== DIRECTIONS FOR THIS TASK ==
Your copy should run exactly from the line containing "Where should I" to the last line of the entries below, and it should include no pictures.

== AVAILABLE DATA ==
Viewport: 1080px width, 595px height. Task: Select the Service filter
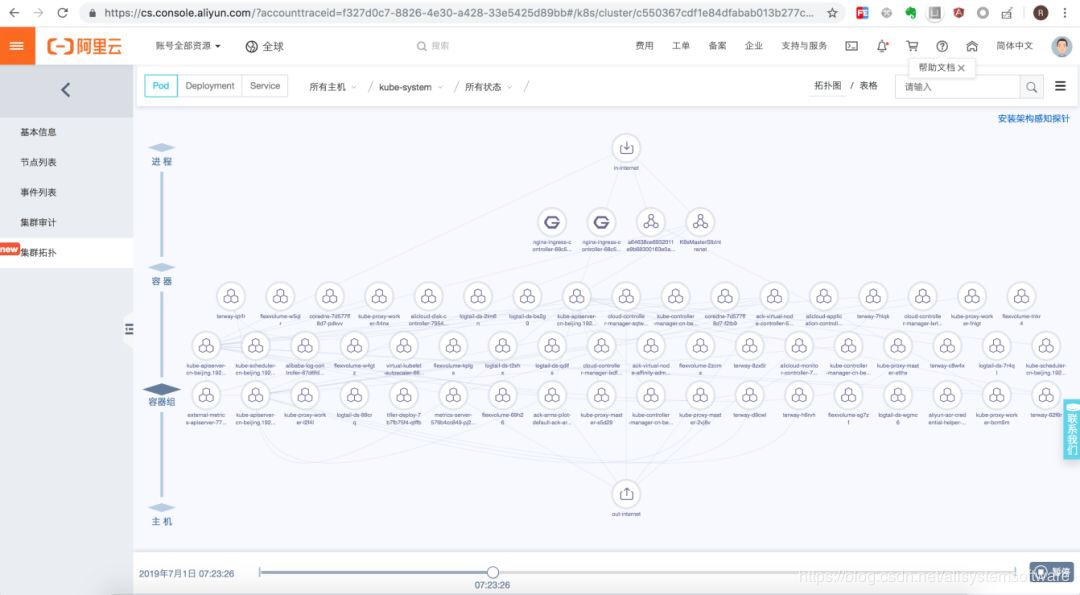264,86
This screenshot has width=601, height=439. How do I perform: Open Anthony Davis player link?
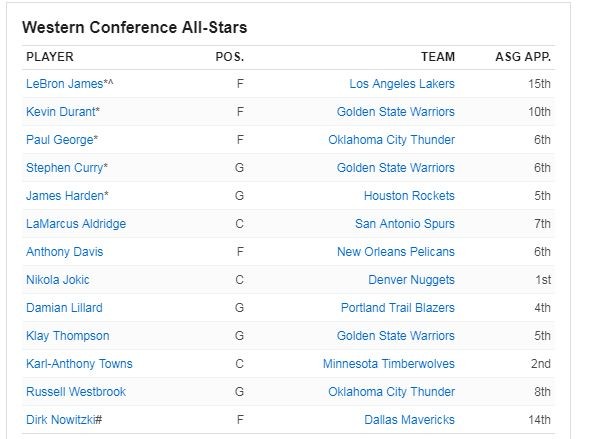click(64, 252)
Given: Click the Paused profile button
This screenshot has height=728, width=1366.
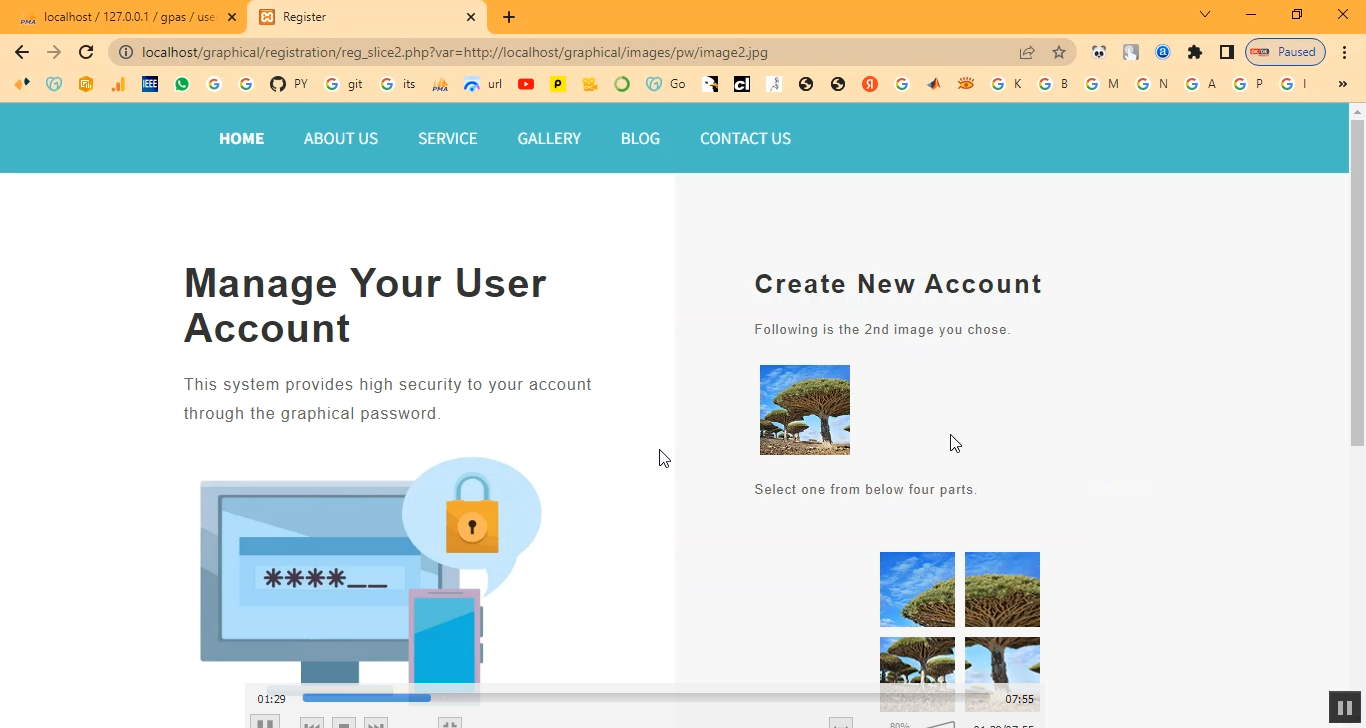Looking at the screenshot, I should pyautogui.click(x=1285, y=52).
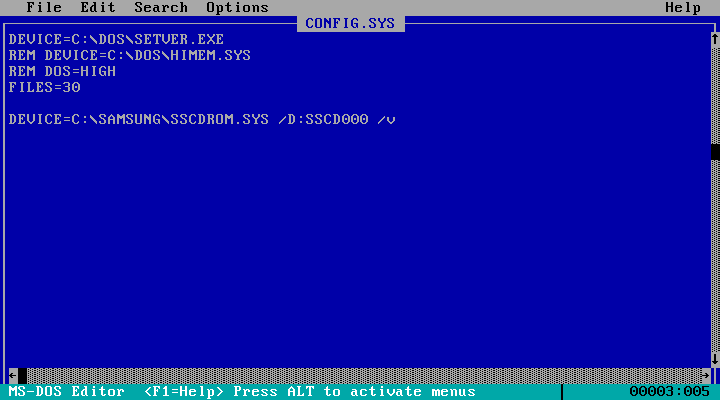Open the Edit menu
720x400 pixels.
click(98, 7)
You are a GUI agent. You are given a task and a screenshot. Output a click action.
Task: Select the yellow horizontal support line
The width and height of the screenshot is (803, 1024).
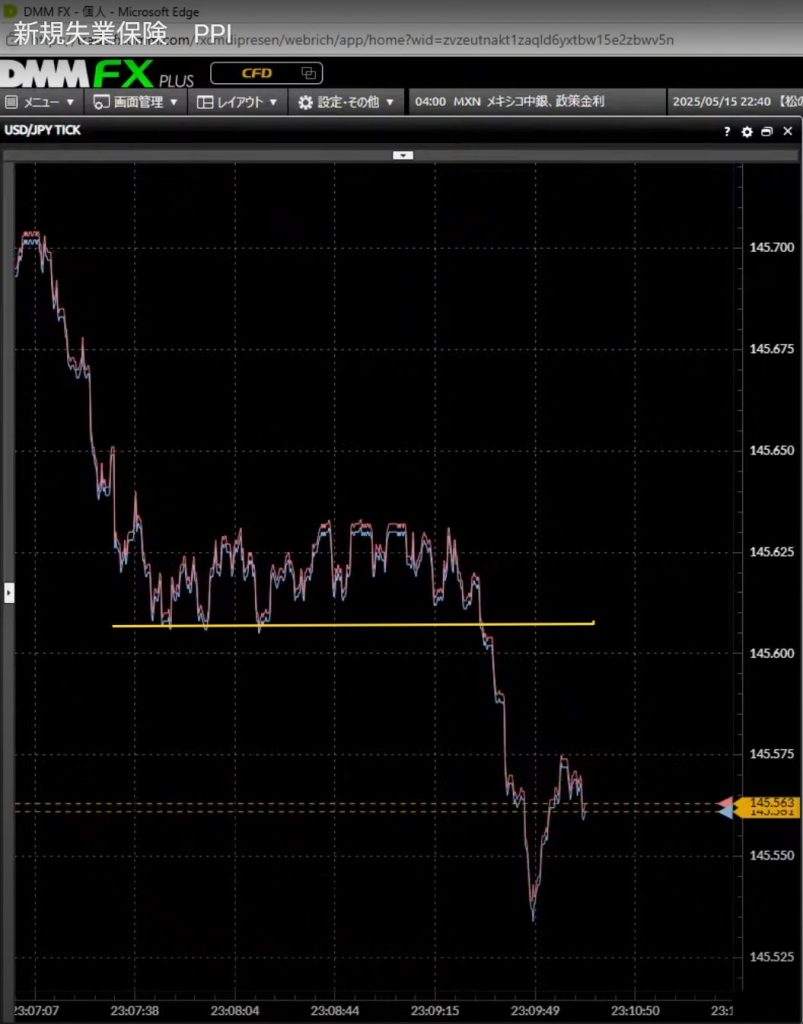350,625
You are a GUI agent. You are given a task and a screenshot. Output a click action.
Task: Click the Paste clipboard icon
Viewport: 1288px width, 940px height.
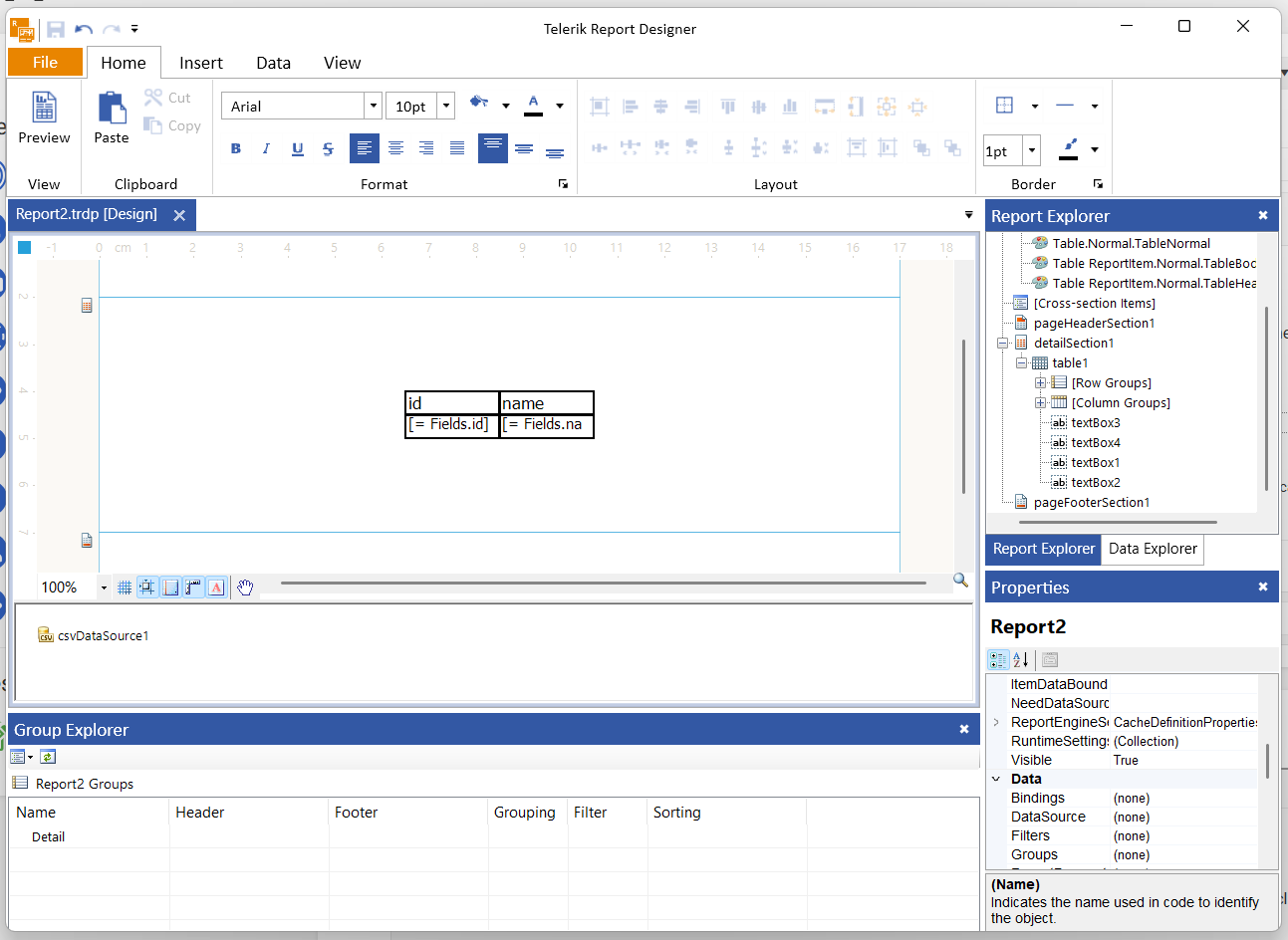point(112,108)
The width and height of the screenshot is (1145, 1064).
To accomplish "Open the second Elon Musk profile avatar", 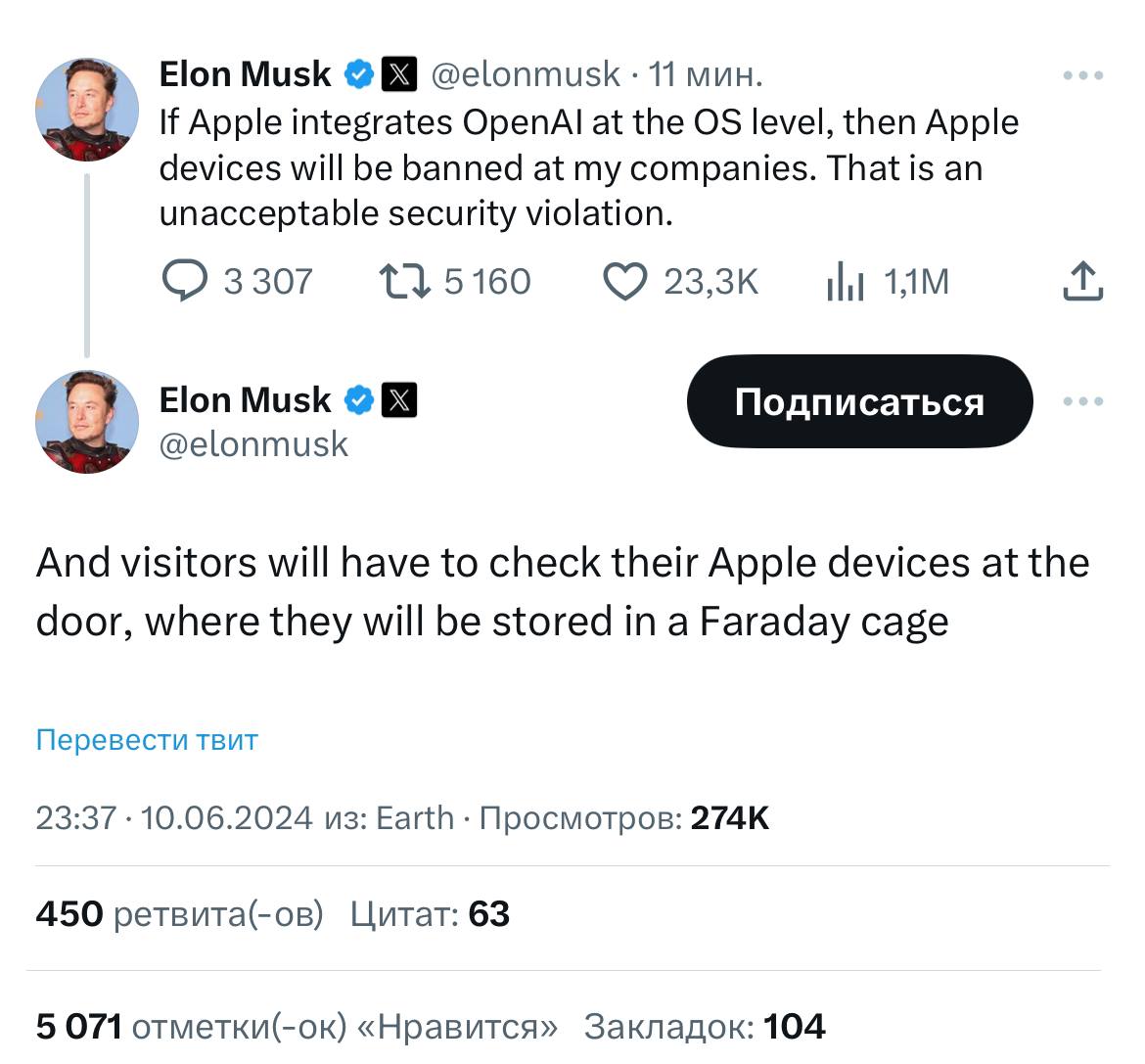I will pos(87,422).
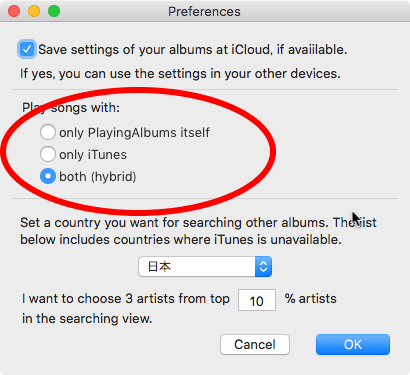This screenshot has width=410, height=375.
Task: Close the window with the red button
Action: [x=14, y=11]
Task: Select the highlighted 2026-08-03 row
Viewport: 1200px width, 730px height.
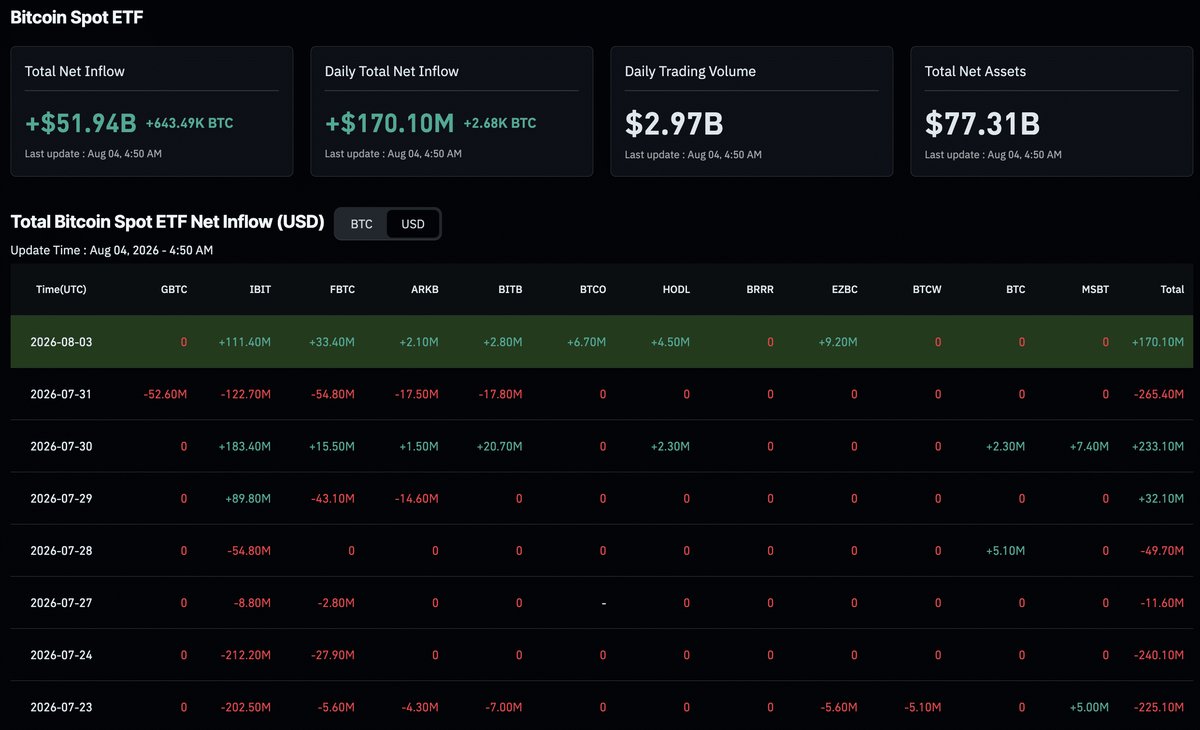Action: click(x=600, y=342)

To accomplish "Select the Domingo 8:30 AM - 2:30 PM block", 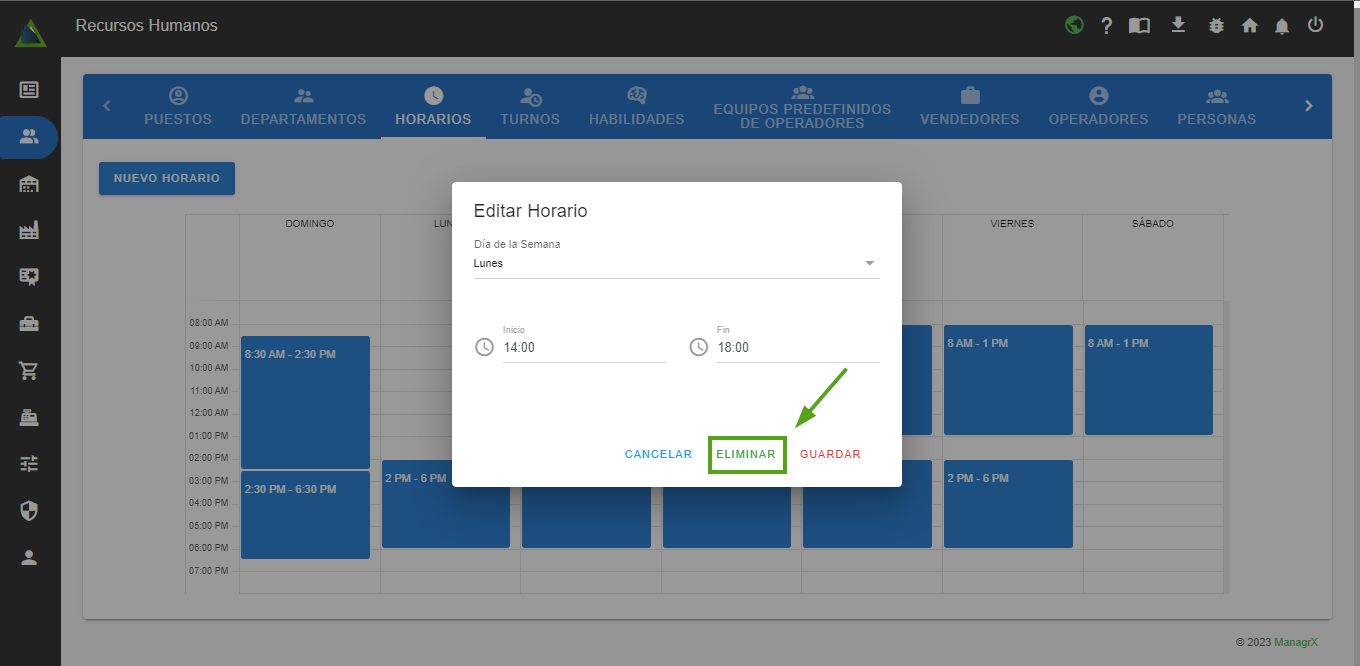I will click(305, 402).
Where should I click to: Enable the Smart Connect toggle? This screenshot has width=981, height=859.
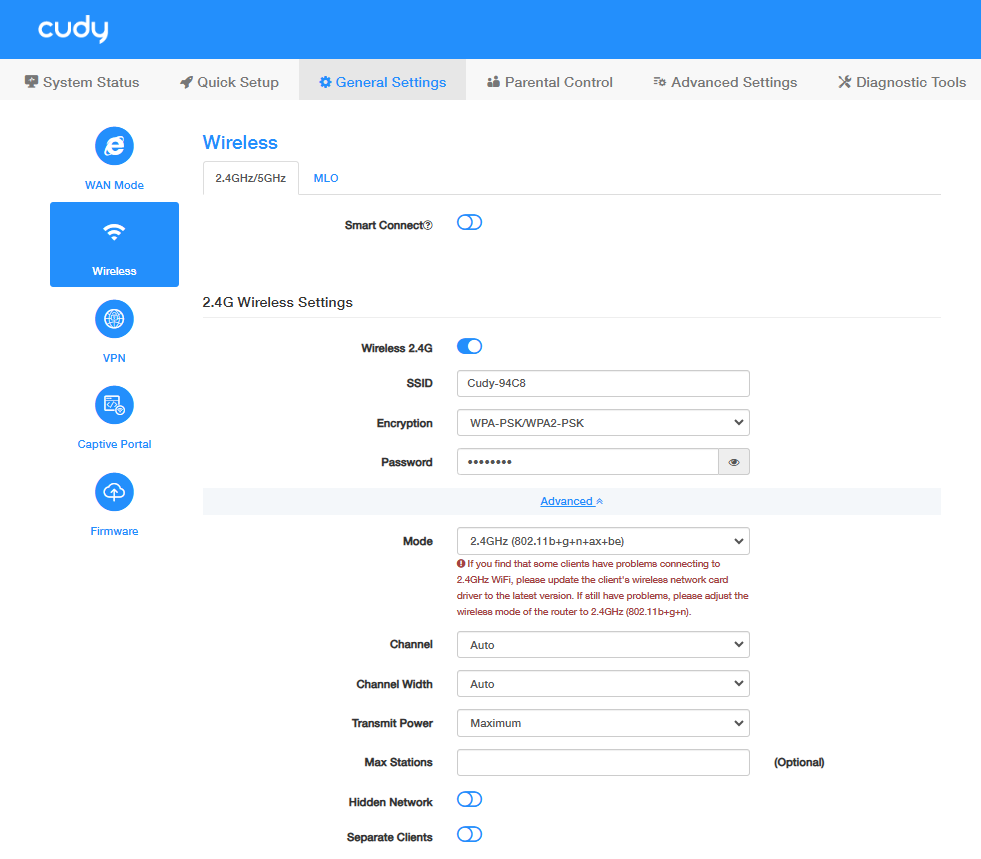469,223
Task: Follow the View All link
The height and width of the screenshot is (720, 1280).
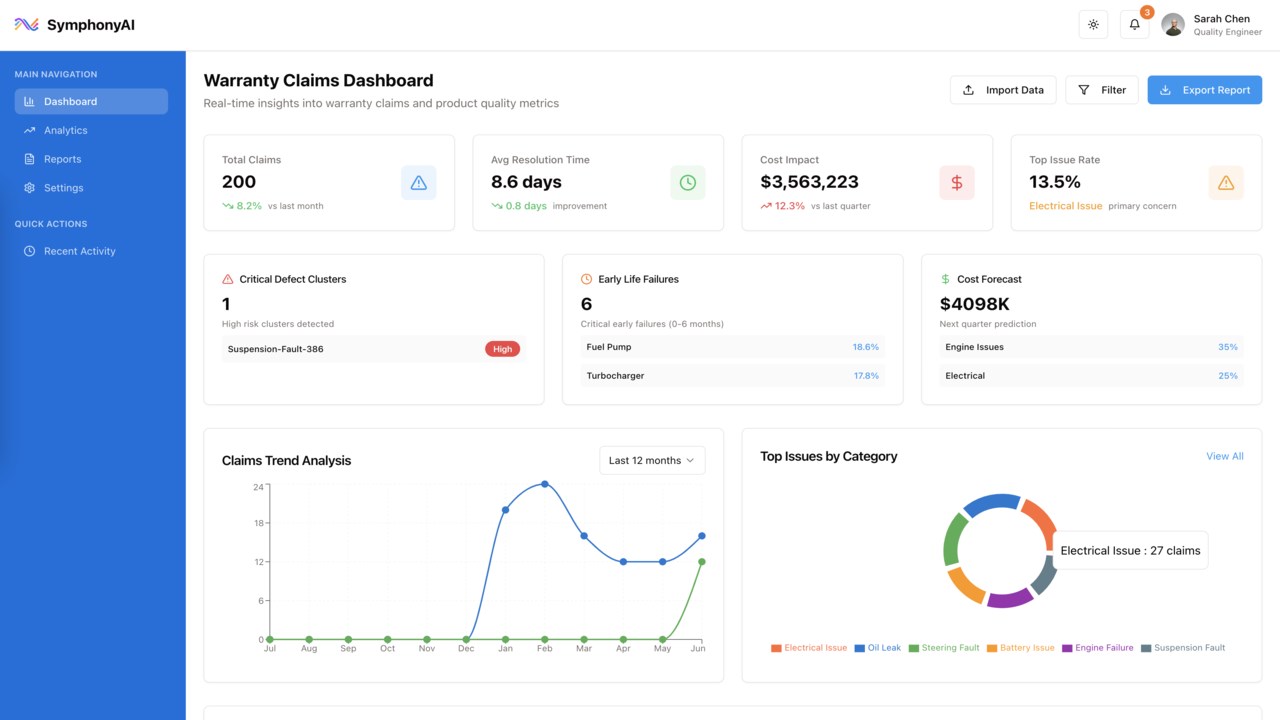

== WRITTEN SOLUTION ==
Where should I click to: Enable the Smart Connect toggle? This screenshot has width=981, height=859.
469,223
Task: Follow the View All link
The height and width of the screenshot is (720, 1280).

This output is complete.